Since training as a teacher, Cecília has devoted herself to studying the lives and works of humanity's great educators, seeking in them a theoretical basis and inspiration for teaching practice. For her, Jerónimo de Braga, a disciple of Jan Huss, has always been a source of deep reflection on the question of selection and the importance of the content that should be taught to children and young people. This was one of her constant concerns as an educator: what to teach, what to offer the student, an immortal spirit passing through incarnation. Jon Amos Comeniuns was one of Cecilia's favourite teachers because she found many answers and suggestions on how to develop the selected content, helping her to reflect on which methodology would be most appropriate to really stimulate the student's interest, which would be the most significant resources to use that would truly awaken the latent potential within each student.

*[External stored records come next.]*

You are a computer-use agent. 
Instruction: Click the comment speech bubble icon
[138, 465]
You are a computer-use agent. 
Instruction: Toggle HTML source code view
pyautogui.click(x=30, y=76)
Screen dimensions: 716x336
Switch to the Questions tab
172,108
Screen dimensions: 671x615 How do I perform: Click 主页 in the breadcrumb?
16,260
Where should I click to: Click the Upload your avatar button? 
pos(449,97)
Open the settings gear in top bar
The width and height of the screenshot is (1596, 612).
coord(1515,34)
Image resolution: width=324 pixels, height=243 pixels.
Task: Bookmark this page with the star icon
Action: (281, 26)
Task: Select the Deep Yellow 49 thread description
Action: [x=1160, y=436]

Cecília also sought inspiration and guidance in the ideals of Jean Jaques Rousseau, in Pestalozzi's pedagogical approach, proven by its practical application in Frederich Froebel and his early childhood teaching approach, as well as in Maria Montessori, among others. She always kept abreast of new theories on teaching and learning, carefully analysing the developments that emerged in pedagogy in the 20th and 21st centuries, proposing debates with the work teams she coordinated, seeking to absorb what was useful and good and would enrich the pedagogical work proposed by the FEB. She returned to the spiritual world in the early hours of 5 November 2012, at the Intensive Care Centre of the Santa Marta Hospital in the Federal District, at the age of 93.